• [Page excerpt]:

Re: Linear component may be abandoned.

Thu, 14 Jul 2016 07:40:25 -0700 

1.

When [a] is a linear type, a?! is only the data part of [a] (that is, there
is no view in a?!).
When [a] is non-linear, then a?! is just [a].

2. When [a] is large (containing many bytes), call-by-reference can be more
efficient. The convention
    in ATS is to use call-by-reference when linear data is handled.

3. The 'xs' on the right-hand side is a variable (with address); its
content needs to be taken out before free@ can be called.

(Word and element locating records)
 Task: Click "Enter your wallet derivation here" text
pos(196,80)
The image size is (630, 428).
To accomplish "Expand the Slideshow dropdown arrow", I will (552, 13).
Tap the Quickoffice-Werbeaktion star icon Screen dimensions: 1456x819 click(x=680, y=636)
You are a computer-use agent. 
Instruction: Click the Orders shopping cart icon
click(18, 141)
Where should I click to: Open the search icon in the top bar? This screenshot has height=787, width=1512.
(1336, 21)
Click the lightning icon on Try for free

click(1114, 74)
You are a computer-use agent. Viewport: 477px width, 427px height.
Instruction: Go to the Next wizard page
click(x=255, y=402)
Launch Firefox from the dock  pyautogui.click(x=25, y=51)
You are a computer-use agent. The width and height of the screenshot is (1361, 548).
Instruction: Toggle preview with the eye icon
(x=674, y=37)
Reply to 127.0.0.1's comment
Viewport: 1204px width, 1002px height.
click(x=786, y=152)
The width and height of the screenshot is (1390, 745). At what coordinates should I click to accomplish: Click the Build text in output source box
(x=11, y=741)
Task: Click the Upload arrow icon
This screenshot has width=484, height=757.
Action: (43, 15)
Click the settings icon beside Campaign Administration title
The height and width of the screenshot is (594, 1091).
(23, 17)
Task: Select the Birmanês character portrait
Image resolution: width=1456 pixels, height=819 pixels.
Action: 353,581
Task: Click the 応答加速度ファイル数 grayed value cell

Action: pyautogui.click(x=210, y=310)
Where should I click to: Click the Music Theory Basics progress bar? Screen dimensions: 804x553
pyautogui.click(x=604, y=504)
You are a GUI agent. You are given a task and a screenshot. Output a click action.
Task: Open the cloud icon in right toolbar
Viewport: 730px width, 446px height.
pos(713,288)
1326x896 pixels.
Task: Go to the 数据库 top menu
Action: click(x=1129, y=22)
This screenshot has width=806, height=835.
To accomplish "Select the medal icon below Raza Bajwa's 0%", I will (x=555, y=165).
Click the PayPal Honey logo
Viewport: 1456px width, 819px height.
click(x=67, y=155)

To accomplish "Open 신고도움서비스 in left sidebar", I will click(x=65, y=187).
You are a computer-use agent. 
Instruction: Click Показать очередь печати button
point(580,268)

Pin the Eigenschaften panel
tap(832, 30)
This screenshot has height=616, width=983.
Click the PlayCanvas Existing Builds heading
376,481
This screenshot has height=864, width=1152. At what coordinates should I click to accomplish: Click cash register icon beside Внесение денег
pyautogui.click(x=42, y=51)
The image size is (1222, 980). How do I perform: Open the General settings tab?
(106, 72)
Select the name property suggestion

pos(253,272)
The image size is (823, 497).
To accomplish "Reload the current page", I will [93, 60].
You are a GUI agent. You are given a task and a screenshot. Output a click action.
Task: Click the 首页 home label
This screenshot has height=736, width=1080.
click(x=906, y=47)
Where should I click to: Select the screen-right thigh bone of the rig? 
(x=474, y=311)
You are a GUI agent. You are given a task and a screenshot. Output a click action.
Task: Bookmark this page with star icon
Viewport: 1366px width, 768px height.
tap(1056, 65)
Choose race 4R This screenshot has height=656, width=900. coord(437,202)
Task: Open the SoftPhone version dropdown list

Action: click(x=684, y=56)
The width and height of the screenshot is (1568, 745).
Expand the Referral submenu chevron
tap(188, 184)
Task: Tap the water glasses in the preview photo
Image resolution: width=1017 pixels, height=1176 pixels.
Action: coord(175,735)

• [Jobs]:
1. List every code expression that the ATS forum reply mentions.
2. Please output the lines of the records between the line holding "This screenshot has height=616, width=983." and the line holding "will [93, 60].", inclusive.

• [Problem solutions]:
1.
- [a]
- a?!
- xs
- free@

2.
This screenshot has height=616, width=983.
Click the PlayCanvas Existing Builds heading
376,481
This screenshot has height=864, width=1152. At what coordinates should I click to accomplish: Click cash register icon beside Внесение денег
pyautogui.click(x=42, y=51)
The image size is (1222, 980). How do I perform: Open the General settings tab?
(106, 72)
Select the name property suggestion

pos(253,272)
The image size is (823, 497).
To accomplish "Reload the current page", I will [93, 60].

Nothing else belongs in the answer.